The GMRF specifies $p(x|\theta)$, the prior $p(\theta)$ is supplied, the measurement model gives us $p(y|x,\theta)$, and the normalizing constant $p(y)$ is ignored since $y$ is fixed.

This just leaves $p(x| y, \theta)$, which we estimate with Laplace's method. Denoting $f(x) = \log(p(y|x))$, we have the following approximation around any given $\hat x$:

$$\begin{align} \log(p(x|y, \theta)) &= \log( p(y|x, \theta)) + \log(p(x|\theta)) + \text{const} \\ &= f(x) -\frac 12 (x-\mu)^T Q(x-\mu) + \frac 12\log\det(Q) + \text{const} \\ &\approx f(\hat x) + (x-\hat x)f'(\hat x) + \frac 12 (x-\hat x)^2 f''(\hat x) -\frac 12 (x-\mu)^T Q(x-\mu) + \frac 12\log\det(Q) + \text{const} \\ &= -\frac 12 x^T(-f''(\hat x) + Q)x + x^T(Q\mu + f'(\hat x) - \hat xf''(\hat x)) + \frac 12\log\det(Q) + \text{const} \end{align}$$

The constant is then be determined by using the fact that this must be a probability distribution in $x$ (i.e. use the value of the constant from the log probability function of the gaussian with the same quadratic and linear terms).
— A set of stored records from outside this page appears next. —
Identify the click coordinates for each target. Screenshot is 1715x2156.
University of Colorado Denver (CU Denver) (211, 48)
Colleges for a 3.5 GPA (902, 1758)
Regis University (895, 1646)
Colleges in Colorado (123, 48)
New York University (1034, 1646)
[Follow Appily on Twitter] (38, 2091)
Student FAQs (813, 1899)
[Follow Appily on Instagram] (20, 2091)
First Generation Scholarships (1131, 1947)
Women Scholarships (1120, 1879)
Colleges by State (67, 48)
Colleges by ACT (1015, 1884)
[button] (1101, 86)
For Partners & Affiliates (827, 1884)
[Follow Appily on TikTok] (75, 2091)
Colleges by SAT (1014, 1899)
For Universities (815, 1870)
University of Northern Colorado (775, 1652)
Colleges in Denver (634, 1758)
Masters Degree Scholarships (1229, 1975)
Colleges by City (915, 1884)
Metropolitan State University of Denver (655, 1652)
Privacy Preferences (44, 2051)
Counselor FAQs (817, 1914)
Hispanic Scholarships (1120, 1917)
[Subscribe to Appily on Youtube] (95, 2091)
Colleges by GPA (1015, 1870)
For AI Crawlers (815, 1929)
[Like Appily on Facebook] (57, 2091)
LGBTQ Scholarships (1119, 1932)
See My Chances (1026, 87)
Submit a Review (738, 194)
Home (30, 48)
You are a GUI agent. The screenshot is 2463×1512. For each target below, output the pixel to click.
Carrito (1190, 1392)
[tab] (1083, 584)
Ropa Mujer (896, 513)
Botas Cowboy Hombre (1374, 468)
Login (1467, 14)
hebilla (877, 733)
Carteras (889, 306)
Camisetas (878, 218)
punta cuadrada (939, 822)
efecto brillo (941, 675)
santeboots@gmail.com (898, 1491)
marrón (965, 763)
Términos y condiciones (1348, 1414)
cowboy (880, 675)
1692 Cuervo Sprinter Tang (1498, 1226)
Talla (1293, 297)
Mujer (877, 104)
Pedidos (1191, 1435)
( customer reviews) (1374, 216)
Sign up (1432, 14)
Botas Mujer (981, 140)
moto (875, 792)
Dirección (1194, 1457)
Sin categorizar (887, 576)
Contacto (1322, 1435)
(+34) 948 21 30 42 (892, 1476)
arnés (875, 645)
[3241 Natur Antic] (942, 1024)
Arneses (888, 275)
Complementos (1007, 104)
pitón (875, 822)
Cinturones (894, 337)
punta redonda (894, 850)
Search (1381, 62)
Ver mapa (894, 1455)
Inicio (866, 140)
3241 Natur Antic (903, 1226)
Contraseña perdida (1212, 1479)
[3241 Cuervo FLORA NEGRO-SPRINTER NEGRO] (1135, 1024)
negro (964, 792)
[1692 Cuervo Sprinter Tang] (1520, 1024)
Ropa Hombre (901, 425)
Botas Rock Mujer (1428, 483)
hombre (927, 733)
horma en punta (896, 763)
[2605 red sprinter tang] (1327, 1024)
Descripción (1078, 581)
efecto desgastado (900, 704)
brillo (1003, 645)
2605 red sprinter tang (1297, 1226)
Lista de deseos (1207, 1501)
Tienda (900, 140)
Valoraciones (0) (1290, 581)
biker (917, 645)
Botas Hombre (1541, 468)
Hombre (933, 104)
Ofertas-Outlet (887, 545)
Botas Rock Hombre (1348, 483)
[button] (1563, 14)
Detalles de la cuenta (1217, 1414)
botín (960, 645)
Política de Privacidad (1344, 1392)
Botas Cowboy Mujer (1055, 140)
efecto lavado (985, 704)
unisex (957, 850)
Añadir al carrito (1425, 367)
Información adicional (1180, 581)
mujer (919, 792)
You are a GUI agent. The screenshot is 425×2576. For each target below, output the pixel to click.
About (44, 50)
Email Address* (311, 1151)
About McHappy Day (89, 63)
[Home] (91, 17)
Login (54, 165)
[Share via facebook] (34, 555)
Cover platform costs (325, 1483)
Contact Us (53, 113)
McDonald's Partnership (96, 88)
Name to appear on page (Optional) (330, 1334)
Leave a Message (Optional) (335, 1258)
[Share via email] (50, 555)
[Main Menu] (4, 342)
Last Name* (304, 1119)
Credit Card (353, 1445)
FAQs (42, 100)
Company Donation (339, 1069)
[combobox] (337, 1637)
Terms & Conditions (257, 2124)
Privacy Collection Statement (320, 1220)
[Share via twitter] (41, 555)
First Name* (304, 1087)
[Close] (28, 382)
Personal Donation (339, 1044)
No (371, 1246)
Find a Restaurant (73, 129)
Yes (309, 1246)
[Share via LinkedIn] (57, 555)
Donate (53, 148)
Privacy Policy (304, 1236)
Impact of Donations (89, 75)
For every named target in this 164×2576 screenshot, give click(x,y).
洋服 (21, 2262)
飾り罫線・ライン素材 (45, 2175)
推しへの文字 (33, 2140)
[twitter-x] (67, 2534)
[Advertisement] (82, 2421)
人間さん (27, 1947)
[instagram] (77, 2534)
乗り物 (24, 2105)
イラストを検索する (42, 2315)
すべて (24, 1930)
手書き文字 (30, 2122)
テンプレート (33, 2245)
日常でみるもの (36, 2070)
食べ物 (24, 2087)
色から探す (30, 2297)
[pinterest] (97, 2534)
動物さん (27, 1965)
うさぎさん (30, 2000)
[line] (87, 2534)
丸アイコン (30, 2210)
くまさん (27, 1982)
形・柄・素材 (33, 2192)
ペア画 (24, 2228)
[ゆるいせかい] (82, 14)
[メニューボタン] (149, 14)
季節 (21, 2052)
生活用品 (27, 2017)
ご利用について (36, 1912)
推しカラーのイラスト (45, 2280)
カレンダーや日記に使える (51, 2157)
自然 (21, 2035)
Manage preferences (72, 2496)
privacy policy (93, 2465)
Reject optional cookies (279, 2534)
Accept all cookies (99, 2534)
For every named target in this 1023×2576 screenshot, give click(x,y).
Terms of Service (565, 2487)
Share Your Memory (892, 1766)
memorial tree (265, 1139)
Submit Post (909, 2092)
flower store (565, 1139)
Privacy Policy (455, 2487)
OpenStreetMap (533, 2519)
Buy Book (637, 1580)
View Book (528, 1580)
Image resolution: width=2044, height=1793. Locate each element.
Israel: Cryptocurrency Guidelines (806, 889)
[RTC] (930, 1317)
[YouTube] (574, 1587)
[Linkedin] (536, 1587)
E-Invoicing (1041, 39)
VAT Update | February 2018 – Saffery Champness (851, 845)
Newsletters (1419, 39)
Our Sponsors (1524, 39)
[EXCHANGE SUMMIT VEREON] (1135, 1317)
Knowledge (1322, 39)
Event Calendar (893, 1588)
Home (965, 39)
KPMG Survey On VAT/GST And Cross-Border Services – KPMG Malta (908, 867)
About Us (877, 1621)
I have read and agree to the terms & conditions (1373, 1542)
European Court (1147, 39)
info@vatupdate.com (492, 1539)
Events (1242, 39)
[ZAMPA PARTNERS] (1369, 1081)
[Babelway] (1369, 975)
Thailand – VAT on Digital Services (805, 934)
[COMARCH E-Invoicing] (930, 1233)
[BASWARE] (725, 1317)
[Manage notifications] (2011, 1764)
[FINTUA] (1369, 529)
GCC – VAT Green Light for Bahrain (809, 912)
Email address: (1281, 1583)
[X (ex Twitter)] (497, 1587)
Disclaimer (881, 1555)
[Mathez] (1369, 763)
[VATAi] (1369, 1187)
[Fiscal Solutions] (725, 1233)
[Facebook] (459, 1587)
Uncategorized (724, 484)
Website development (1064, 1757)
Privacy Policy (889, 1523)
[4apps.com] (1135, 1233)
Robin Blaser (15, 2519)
What value of $\hat x$ should we choose? We think the Laplace approximation above is best when $\hat x$ is chosen to maximize $p(\hat x|y, \theta)$. We can find this $\hat x$ with Newton's method, which amounts to iteratively solving for the maximum in the very same quadratic approximation. That is, we set $\hat x_0 = \mu$ and iteratively solve for $\hat x_{i+1}$ in

$$ (Q - f''(\hat x_i))\hat x_{i+1} = Q\mu + f'(\hat x_i) - \hat x_i f''(\hat x_i) $$

until stabilization.

Corresponding code, and a critical caveat

This library provides the low-level methods required to run the computation above. gmrf.Model provides a class for parameterizing a GMRF (i.e. a multivariate gaussian with sparse precision matrix). The sparse precision matrices are implemented with the class sparse.SPDMatrix, which supports adding to the diagonal (for constructing $Q - f''(\hat x)$ ), multilpication by a vector (for computing $Q\mu$), solving linear systems (for doing a step of Newton's algorithm), and computing $\log\det Q$.

Linear solves and log determinant calculations are powered by sparse Cholesky factorization (sparse.sparse_cholesky_fn) and sparse triangular solves (sparse.tril_solver, sparse.triu_solver). These methods implement the naive algorithm for Cholesky factorization or triangular solves, taking advantage of sparsity, but looping over non-zero entries. This library would be substantially improved if this loop could be implemented with a jax.lax.scan. The fundamental challenge is that jax.lax.scan requires each operation in the loop operate on arrays of the same shape. Since some of the rows of the Cholesky triangle typically have a large number of non-zero entries, the straight-forward jax.lax.scan approach would give up the benefits of sparsity.